At 72, China's 'Liberace' still wows fans
Updated: 2013-10-29 08:32
By Deng Xianlai in Washington (China Daily USA)
Yin Chengzong is flanked by three younger admirers, from left Peter Qiu, Alyssa Wang, and Alena Lu, all currently practicing piano. Cai Chunying / China Daily
To the tens of millions of Chinese kids learning piano today, the name of Yin Chengzong may not ring a bell, but to their parents, or even grandparents, that name still resonates as their first — if not only — impression of piano.
Yin's October 26 recital in Washington, however, still drew a sizeable Chinese audience here, many of whom brought their children along to the concert hall to experience first-hand Yin's virtuosity. The concert was part of Yin's 2013 North America tour presented by the Washington Ark Foundation (WAF), a non-profit organization committed to bridging Sino-American cultural and business exchanges. "Tickets for the concert have all been sold out," Lyu Mei of the WAF told China Daily.

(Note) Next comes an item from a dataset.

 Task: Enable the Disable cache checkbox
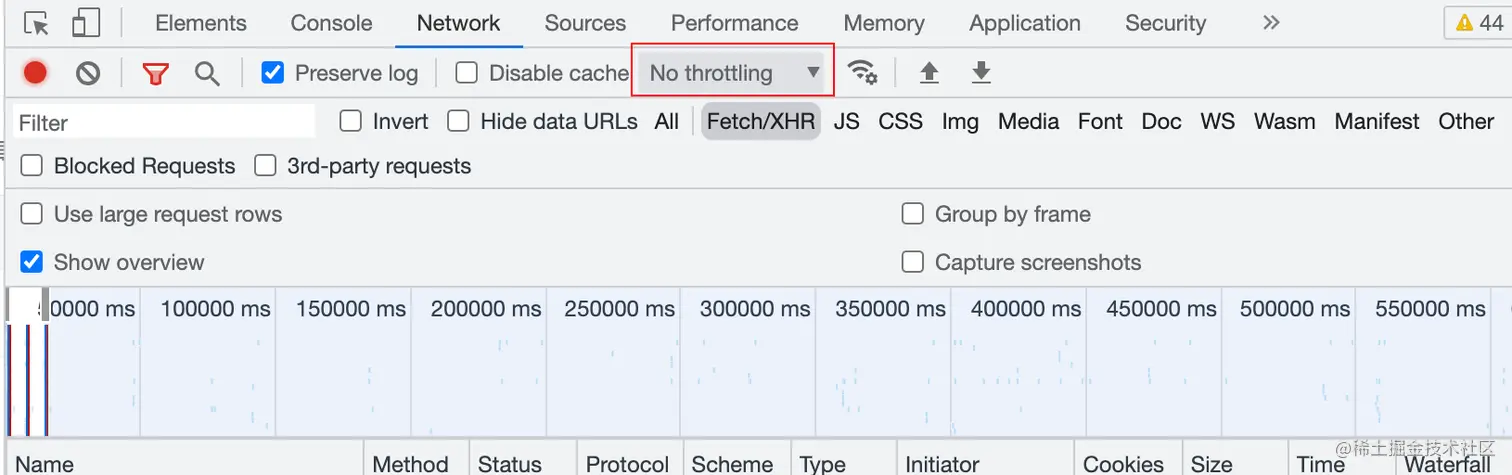[x=466, y=73]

The pianist, 72, is best known in both China and the West for the Yellow River Piano Concerto that he and others transcribed in 1969 from the original Yellow River Cantata composed by Chinese composer Xian Xinghai during the Anti-Japanese War. This work was the climax of his career, which came during the Cultural Revolution, a time when access to pianos and Western classical music was banned.
Since his debut at Carnegie Hall in 1983, Yin, who now lives in New York City, has performed on five continents and is still actively performing around the globe with a comprehensive repertoire.

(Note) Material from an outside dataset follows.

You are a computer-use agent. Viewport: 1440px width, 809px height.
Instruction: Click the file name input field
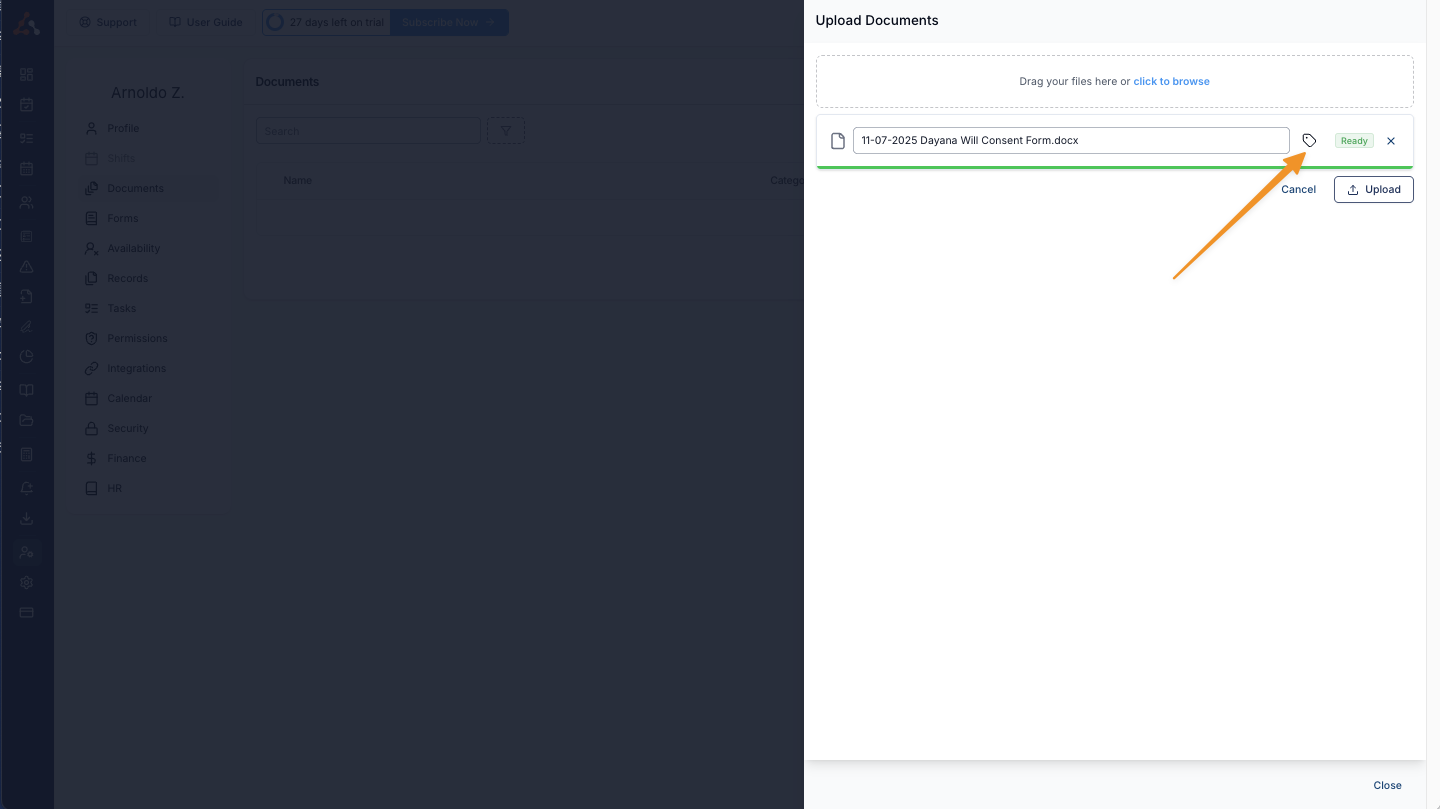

At the recital on Saturday, Yin played works of Mozart, Schubert and Brahms, plus the Moonlight over Spring River that he arranged based on an ancient Chinese melody. "These works are always ready at my hands, but to combine them in one recital, I had to prepare for about a year," said Yin, adding that he had always loved the works of Classical and Romantic German and Austrian composers, but especially now as he grows older.
Like many Chinese musicians who emerged in the early years of the People's Republic, Yin's style of play bears the influence of what is known as the Russian-Soviet School. In 1960, the young pianist, a rising star, was sent to the Leningrad Conservatory in Soviet Russia and won second prize in the International Tchaikovsky Competition two years later.
Recalling those years, Yin said, "That was indeed an important phase of my career. It laid a solid foundation for me. But in terms of style, I don't think I bear an apparent style of a certain school anymore, since I have been in the US for 30 years now and have acquired so many different influences."
Yin has said on many occasions that Chinese pianists should develop their own style of play and that introducing Chinese music to the world is vital. He has transcribed Chinese traditional music for piano, so as to let Westerners better understand it. "Musicians like me, we all end up at this age being amateur composers," Yin said jokingly.
After the recital, parents flocked to Yin for his autograph and picture. Stephanie Zoltick, a fourth grader, said, "I like the Chinese song most, it's like a river flowing." Chen Yujia, a Chinese child, also liked the recital, saying he would go again.
Asked what he hoped for the younger generation, Yin said: "They should only play the piano if they like it. If they don't like it and play solely for other people, they're better off not playing at all." Given that there are 30 million Chinese children now playing the piano, Yin has expectations for future stars.
Americans, though few in number at the recital, enjoyed Yin's performance as well. Dennis Glanzman, accompanied by his Chinese wife, said this was not the first time he had heard Yin play. "My wife and I came to see him about 15 years ago when he was at the University of Maryland, and that was very early in our marriage, so this is kind of a revisit to that earlier time that we have spent together, and it's a nice memory for both of us," he said.